JD Sports Fashion was the best performing FTSE 100 stock of 2019. It has also shown an impressive comeback since the stock market crash. Its share price is up almost 2.5 times from the lowest it touched. In other words, if I had invested £1,000 in the stock in 2019, it would have been one of the best UK shares to buy, irrespective of the stock market crash. I don’t think this is a coincidence.
Best UK shares are in growing markets
The UK health and fitness industry is growing, and will continue to do so in the foreseeable future. According to research from consultant Deloitte, the UK’s fitness market is the second largest in Europe, after Germany. It’s also growing at 4%+ rates. Much like JD Sports Fashion, other companies in the segment will benefit from the trend. We at the Motley Fool like long-term investments in quality companies, and this sector offers opportunities of exactly that kind, making them among the best UK shares to buy today.
Frasers Group is expanding
One example is Frasers Group, which used to be Sports Direct. Unlike JD, its share price hasn’t risen rapidly, but it has shown gains. Its financials don’t raise any red flags either. Its profit growth is inconsistent but it has remained profitable for a while now. I reckon its upcoming results will be weak, given the current Covid-19-driven circumstances, but that’s exactly the time to buy.
I think some of the best UK shares to buy are those that are down because of circumstances beyond their control. That is, if they are likely to come out ahead over time, given their market prospects and performance.
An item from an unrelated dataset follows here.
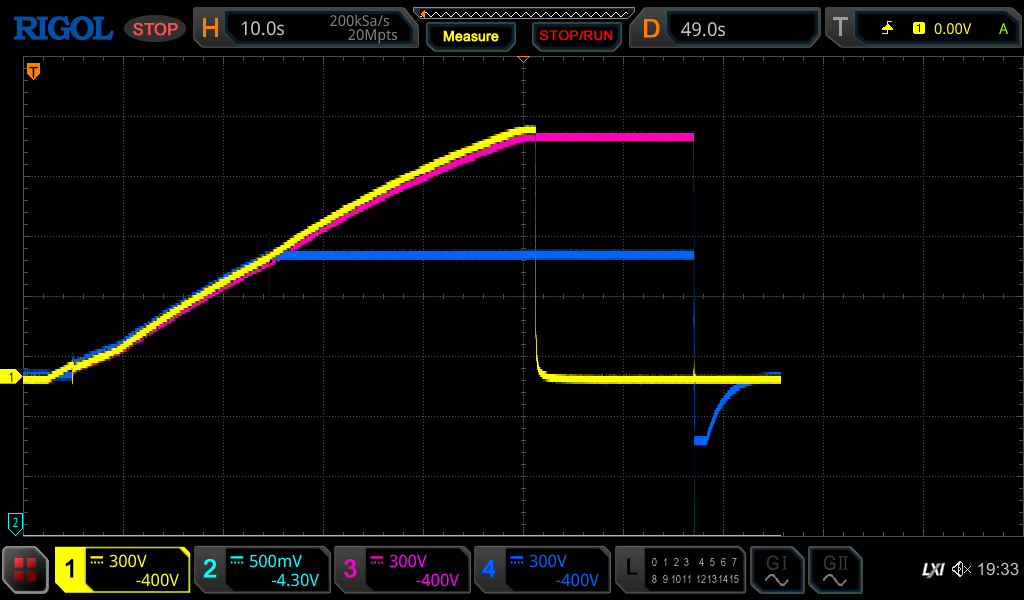1024x600 pixels.
Task: Select the orange trigger position marker at top-left
Action: [33, 71]
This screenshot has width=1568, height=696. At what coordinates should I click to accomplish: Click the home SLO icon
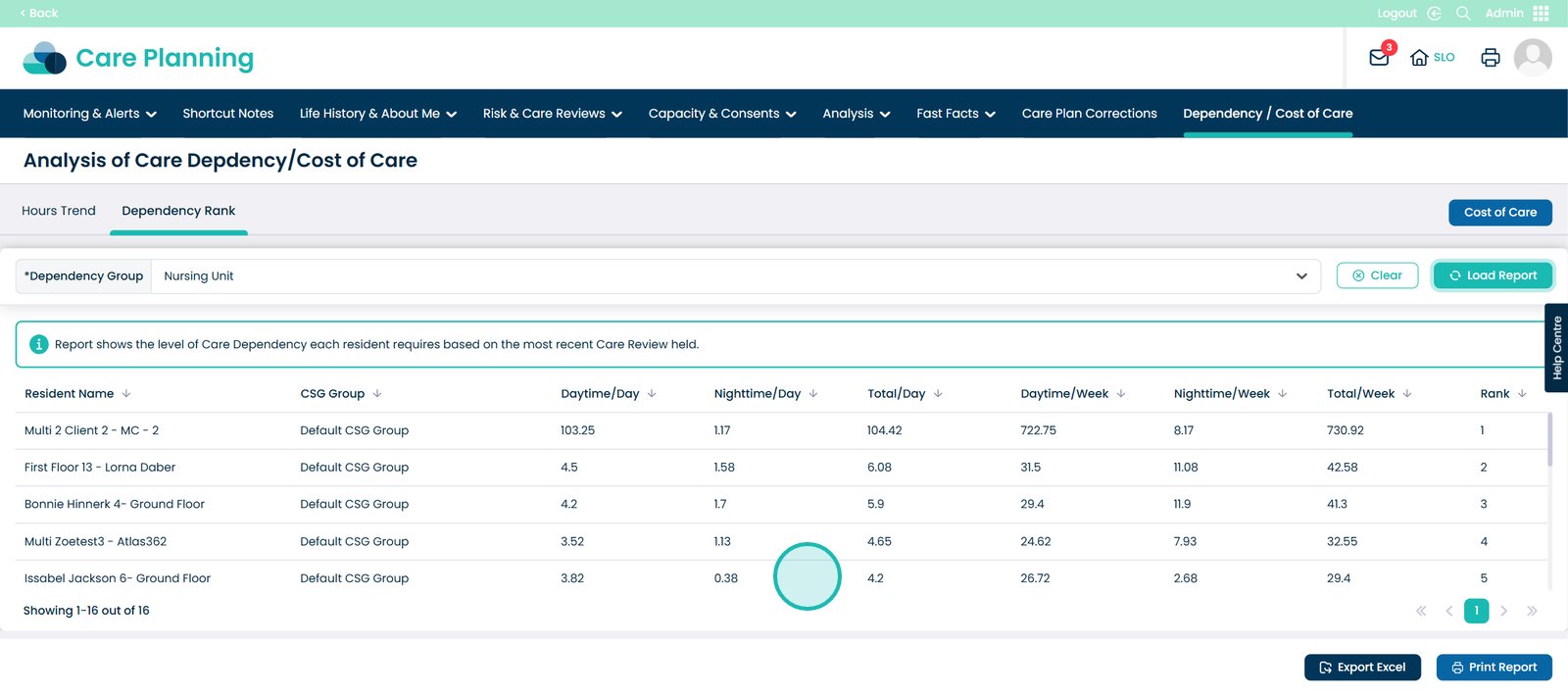pyautogui.click(x=1419, y=58)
I think this is the case for FRAS. It has reportedly bid for DW Sports, which owns gyms and sports stores, and recently went into administration.
The Gym Group is a small cap to consider
Another example of potentially one of the best UK shares to buy is The Gym Group. This small-cap stock operates 175 gyms across the UK. In the low-cost gym category, its market share is second only to PureGym. Much like Frasers Group, in the short-term its performance will be impacted by Covid-19. But I’m still bullish on it for three reasons.
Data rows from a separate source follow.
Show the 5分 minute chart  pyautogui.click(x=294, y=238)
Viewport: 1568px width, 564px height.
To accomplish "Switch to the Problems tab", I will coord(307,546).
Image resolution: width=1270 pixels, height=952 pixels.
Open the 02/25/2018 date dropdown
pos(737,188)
One, it has managed to tide well over the lockdown by raising funds. Two, its revenue growth over time has been robust. In 2019 alone, its revenue grew by 23.6%. And three, its share price has bounced back after the market crash, indicating investor faith in GYM. The debt it has accumulated is a tad worrisome, especially since it is loss-making right now. But with gyms now open again, I think it can start the recovery process. I think it’s likely to be a long-term success story and one of the best UK shares to buy today for my Stocks and Shares ISA.